Just country and crisis

“Italy is just country now” the girl sitting next to me on the bus rattling towards Casablanca comments bleakly. We boarded the bus together in one of the many towns of rural Central Morocco renowned since the late 1970s for its marked levels of emigration toward Southern Europe. My travel companion is on her way to the Italian Consulate in Casablanca to file her third, and – she is confident – finally successful visa application. Soon she’ll be living in Italy, she tells me. Her older sister, her younger sister’s husband, her paternal cousin, her maternal uncle, his two grandchildren…“kullhoum f l-barra”, they are all “in the outside”, she says. Up, down, and sideways: as often happens in this part of the world, “the outside” relentlessly criss-crosses the kinship diagram I try to picture in my head as she speaks of her family. But, today, it’s her turn to leave: “bssalama ciao ciao” [goodbye goodbye] she whispers with a wide smile. She then looks out of the window, and sighs: “the truth is, though…Italy is just country now…country and crisis…that’s all ‘the outside’ has become, my sister…”

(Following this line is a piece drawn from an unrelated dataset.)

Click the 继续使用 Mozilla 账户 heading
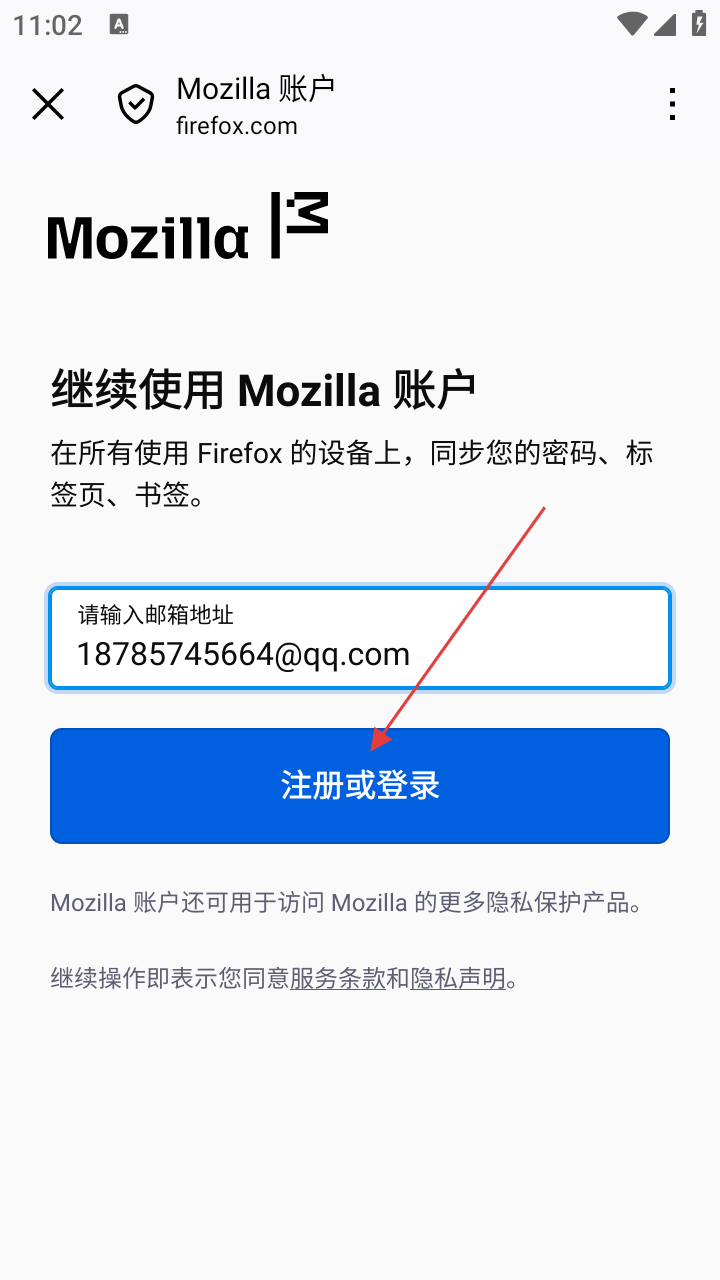The image size is (720, 1280). pos(263,390)
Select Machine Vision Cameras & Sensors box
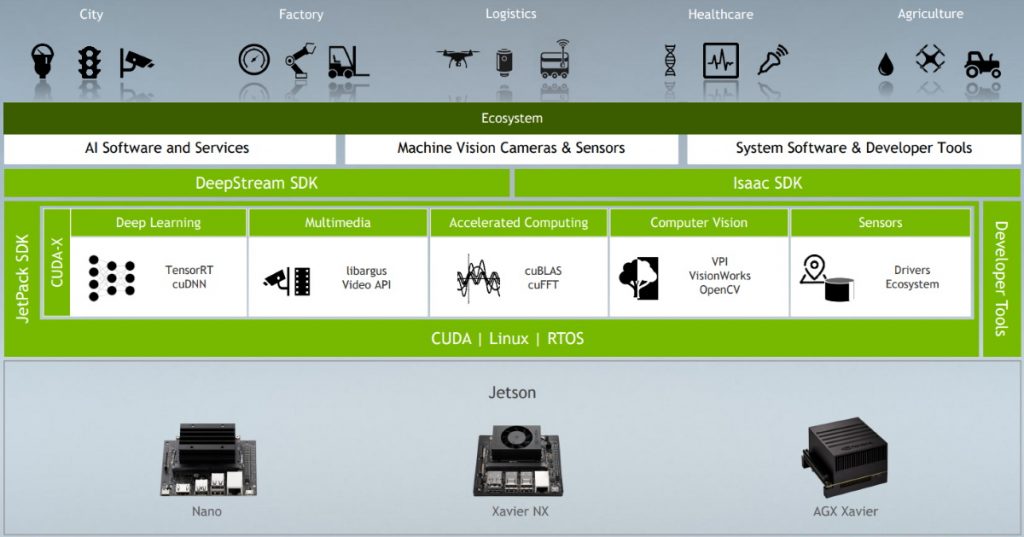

My travel companion’s words surprise me. I have heard many times before negative, sarcastic, disillusioned comments being made in this region of Morocco about Italy, Europe, and “the outside” in general. These comments, however, are generally made with the shared understanding that, despite all its flaws, irrational bureaucratic systems and racist police, “the outside” (l-barra) is anyway better than “here” (hnaia), and is always a place worth dedicating one’s life to – and risking it for. In the emigrant region of Central Morocco where I have been conducting fieldwork since 2009, l-barra – literally “the outside” in Arabic, and the term used for “Europe”,or “the West” – is the beating heart of a whole topography, and cosmology, of migration. L-barra powerfully permeates local life and future dreams, conversations and political debates, daydreams and nightmares, wedding arrangements and religious consultations, romantic encounters and kinship relations (Elliot 2012).

 

Photo by Pi István Tóth (flickr, CC BY-NC-SA 2.0)

Photo by Pi István Tóth (flickr, CC BY-NC-SA 2.0)

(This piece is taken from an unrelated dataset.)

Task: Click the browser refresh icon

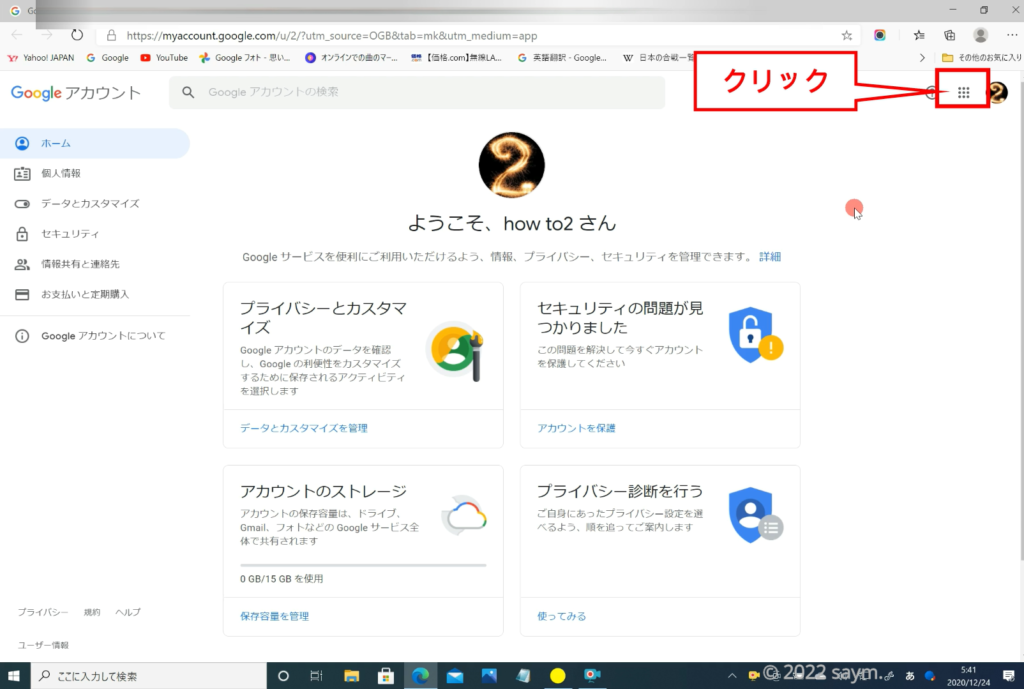Action: 77,35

The words spoken by the young woman sitting next me on the bus jar with the picture of “the outside” I have become accustomed to – a place of hope and possibility, of escape and wealth, of power and prestige. Referring to Italy as country (‘aroubia), casts “the outside” in a very different light indeed. Though encompassing different meanings, and not all of them negative, the term ‘aroubia has very specific connotations in Morocco. ‘Aroubia holds deep connotations of backwardness, illiteracy, coarseness. ‘Aroubi (peasant, or “from the country”) is generally used disparagingly, and immediately classifies someone as vulgar, ignorant, even animal-like. Interestingly, ‘aroubia is precisely the term used by the Moroccan urban middle/upper classes to refer to areas like rural emigrant Morocco and its inhabitants, often portrayed as uneducated, gullible, and desperate to reach Europe even by way of rickety overcrowded boats. By defining Italy as ‘aroubia, the young woman is knowingly turning such venomous images on their head.  However what she is also doing, is positioning “the outside” not only in the realm of backwardness and hardship, but also in the realm of the vulgarly familiar, and of the depressingly unimpressive.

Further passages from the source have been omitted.